Try it.
Would you repeat exactly the part of the listing below that runs from the line containing "1148x904 pixels." down to the line containing "Given: Go to the 'Адреса' tab", inclusive, and nothing else?

———

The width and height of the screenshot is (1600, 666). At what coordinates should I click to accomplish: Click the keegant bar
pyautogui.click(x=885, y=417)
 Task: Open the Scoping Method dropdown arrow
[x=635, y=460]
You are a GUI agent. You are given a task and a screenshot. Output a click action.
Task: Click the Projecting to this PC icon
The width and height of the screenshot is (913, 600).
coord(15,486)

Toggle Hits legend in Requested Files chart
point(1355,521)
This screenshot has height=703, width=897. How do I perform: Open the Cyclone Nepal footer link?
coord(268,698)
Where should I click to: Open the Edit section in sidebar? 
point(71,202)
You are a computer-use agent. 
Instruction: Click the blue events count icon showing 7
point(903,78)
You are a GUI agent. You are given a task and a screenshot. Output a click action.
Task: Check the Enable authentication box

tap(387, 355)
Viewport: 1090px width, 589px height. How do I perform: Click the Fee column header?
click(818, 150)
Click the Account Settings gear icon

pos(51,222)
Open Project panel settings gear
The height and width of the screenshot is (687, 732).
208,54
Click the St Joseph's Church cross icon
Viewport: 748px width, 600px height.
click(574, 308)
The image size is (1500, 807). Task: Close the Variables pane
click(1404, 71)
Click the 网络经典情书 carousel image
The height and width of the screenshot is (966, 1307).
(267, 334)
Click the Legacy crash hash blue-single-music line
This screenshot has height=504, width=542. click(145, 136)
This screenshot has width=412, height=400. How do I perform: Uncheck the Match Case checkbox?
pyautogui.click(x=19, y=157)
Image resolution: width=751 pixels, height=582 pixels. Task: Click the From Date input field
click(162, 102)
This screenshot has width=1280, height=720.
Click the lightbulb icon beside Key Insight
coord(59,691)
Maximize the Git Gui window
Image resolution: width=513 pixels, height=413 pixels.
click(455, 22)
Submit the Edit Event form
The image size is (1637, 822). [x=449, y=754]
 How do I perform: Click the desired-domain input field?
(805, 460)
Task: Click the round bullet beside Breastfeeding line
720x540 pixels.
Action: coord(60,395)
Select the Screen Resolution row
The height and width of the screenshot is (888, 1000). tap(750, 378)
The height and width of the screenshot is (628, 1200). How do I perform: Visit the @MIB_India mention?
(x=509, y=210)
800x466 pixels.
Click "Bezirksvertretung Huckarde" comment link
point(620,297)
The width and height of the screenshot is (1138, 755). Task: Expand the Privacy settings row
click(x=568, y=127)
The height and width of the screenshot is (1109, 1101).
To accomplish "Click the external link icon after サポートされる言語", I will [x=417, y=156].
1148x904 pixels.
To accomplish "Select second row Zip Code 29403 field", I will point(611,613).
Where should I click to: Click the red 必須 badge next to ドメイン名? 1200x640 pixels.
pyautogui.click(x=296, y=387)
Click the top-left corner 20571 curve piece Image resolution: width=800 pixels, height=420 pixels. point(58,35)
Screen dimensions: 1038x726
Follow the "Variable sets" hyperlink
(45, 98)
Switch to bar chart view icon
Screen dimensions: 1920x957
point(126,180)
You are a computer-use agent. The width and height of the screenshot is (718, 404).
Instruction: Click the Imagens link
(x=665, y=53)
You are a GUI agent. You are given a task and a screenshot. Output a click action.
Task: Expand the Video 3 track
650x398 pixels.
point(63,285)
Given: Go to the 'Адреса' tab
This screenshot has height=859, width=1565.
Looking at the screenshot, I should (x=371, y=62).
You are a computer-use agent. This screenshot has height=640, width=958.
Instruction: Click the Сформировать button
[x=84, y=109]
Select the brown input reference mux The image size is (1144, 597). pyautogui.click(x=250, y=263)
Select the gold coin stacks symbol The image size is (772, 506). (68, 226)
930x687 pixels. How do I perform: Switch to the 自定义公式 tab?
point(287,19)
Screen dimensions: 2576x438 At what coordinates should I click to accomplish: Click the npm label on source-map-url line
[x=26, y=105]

———

Solution for this exercise.
1148x904 pixels.
To accomplish "Select second row Zip Code 29403 field", I will point(611,613).
Where should I click to: Click the red 必須 badge next to ドメイン名? 1200x640 pixels.
pyautogui.click(x=296, y=387)
Click the top-left corner 20571 curve piece Image resolution: width=800 pixels, height=420 pixels. point(58,35)
Screen dimensions: 1038x726
Follow the "Variable sets" hyperlink
(45, 98)
Switch to bar chart view icon
Screen dimensions: 1920x957
point(126,180)
You are a computer-use agent. The width and height of the screenshot is (718, 404).
Instruction: Click the Imagens link
(x=665, y=53)
You are a GUI agent. You are given a task and a screenshot. Output a click action.
Task: Expand the Video 3 track
650x398 pixels.
point(63,285)
Given: Go to the 'Адреса' tab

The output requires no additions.